Directions for this task: Your answer is to be the exact text of the lines from the one containing "This screenshot has height=690, width=946." through the final line of the entries, restated in full, with pictures omitted.

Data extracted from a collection
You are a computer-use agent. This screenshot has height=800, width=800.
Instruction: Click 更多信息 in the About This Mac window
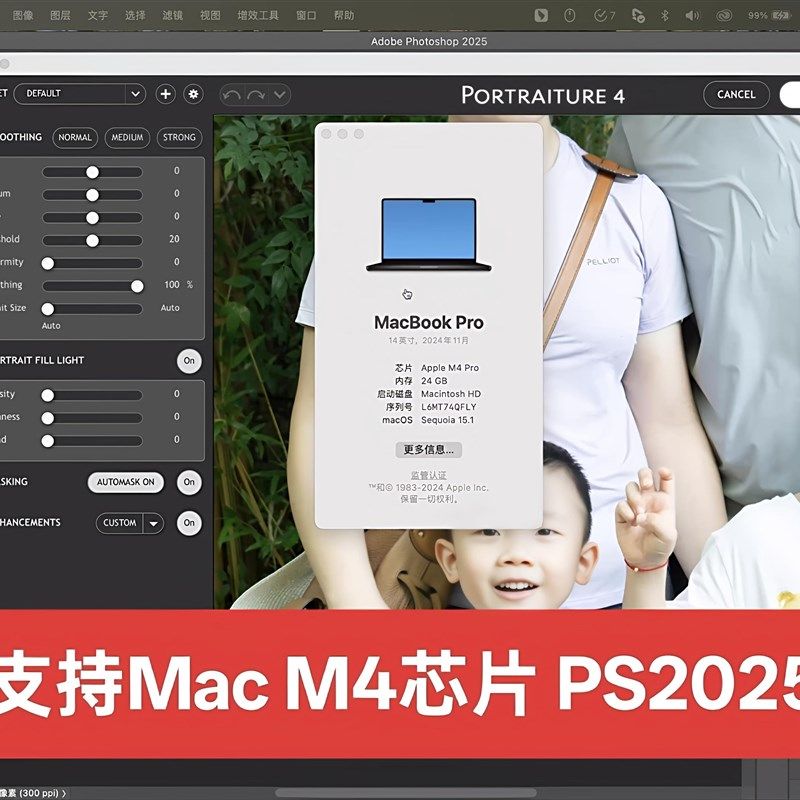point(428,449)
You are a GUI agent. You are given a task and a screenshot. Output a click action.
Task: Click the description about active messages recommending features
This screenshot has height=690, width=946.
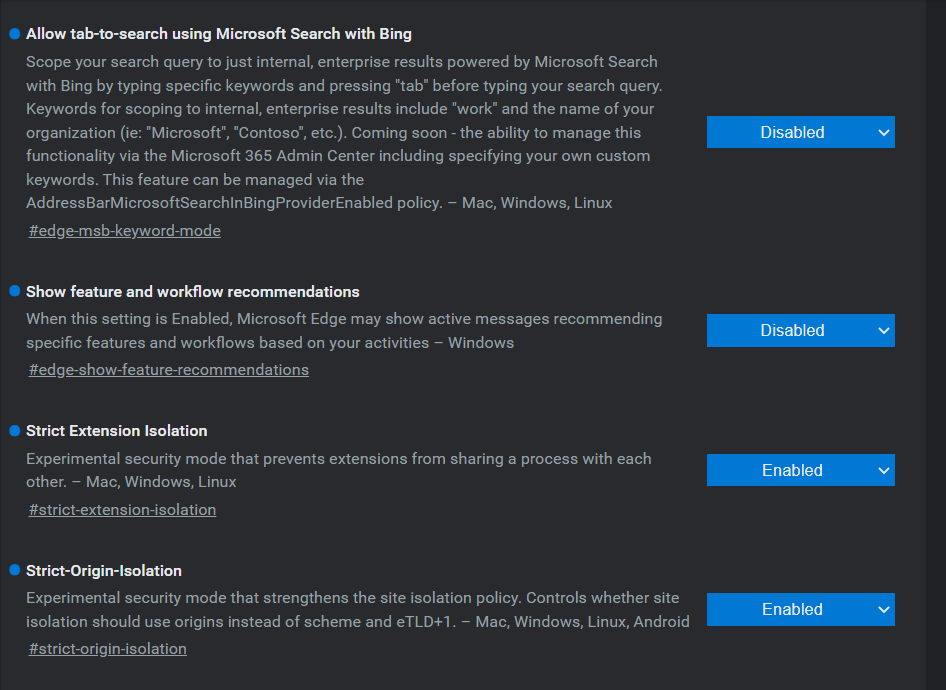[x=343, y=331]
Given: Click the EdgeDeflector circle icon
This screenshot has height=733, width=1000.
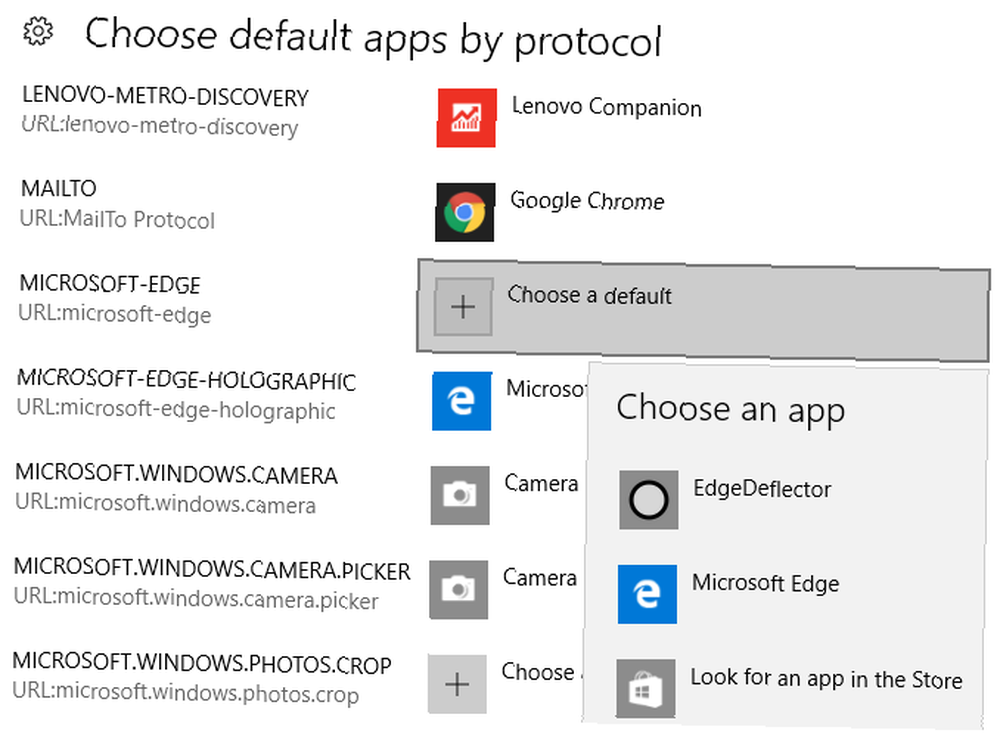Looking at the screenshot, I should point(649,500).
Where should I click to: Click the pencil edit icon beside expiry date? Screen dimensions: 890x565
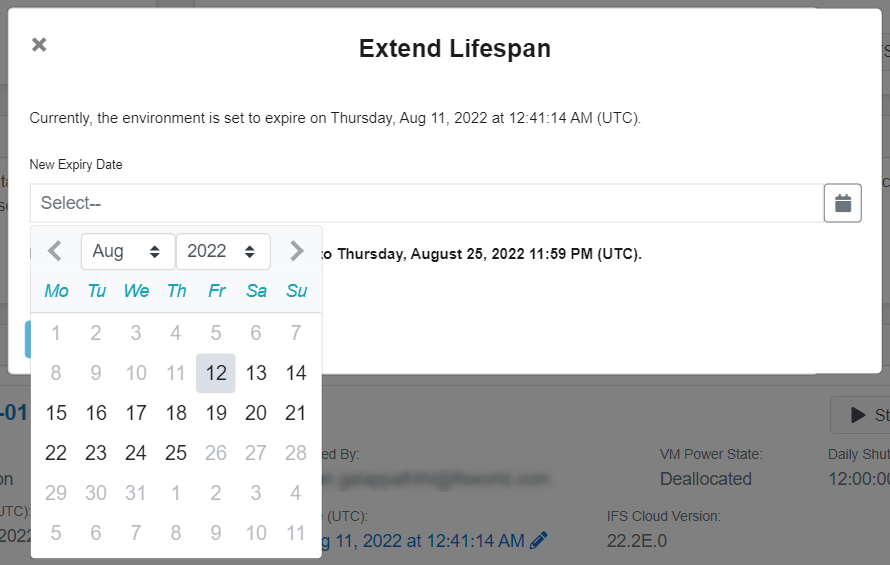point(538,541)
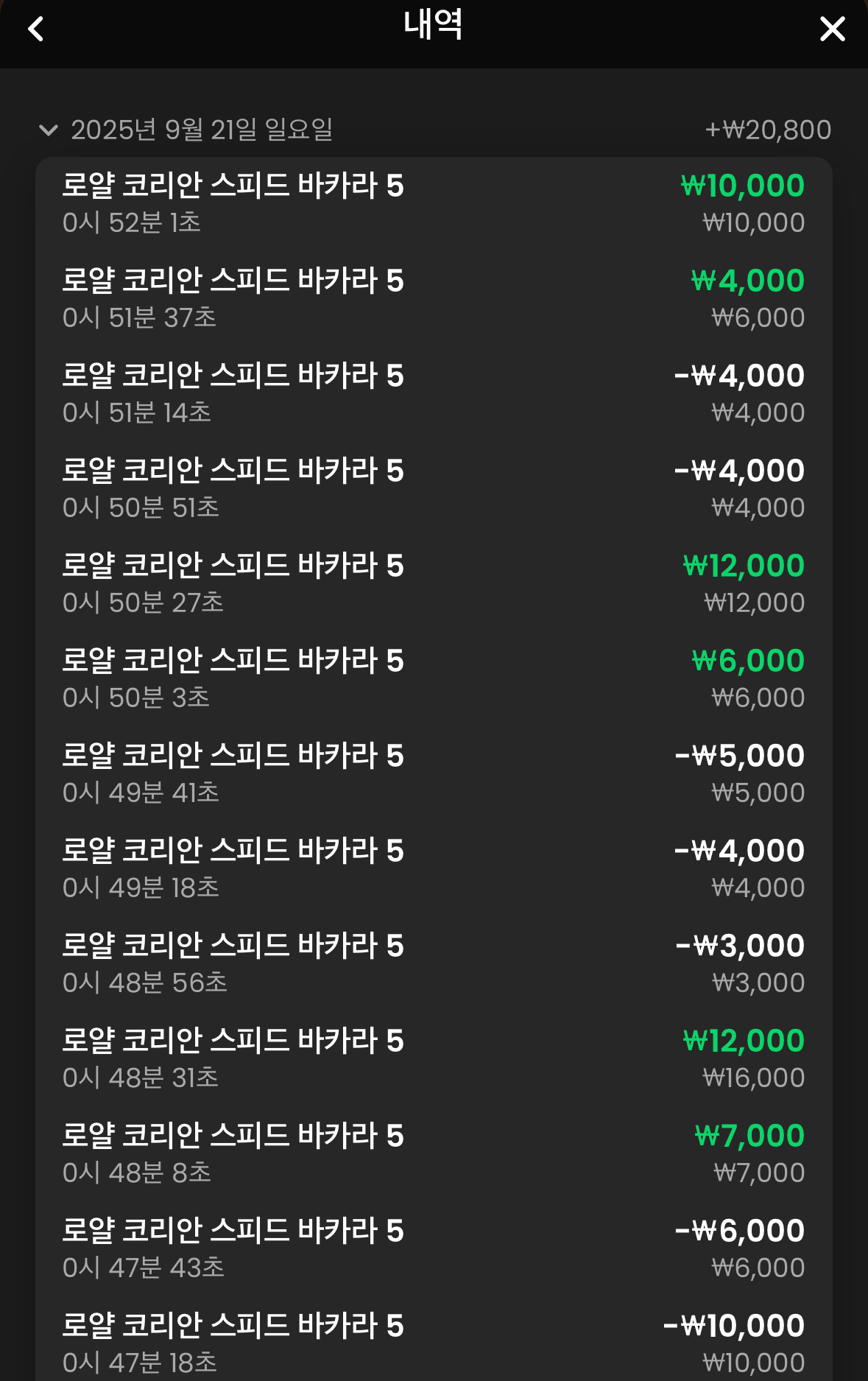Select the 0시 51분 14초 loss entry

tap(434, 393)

Reply to the exercise:
This screenshot has height=690, width=946.
[x=343, y=331]
Given: Click the EdgeDeflector circle icon
This screenshot has height=733, width=1000.
Looking at the screenshot, I should point(649,500).
Where should I click to: Click the pencil edit icon beside expiry date? Screen dimensions: 890x565
point(538,541)
Select the 0시 51분 14초 loss entry

tap(434, 393)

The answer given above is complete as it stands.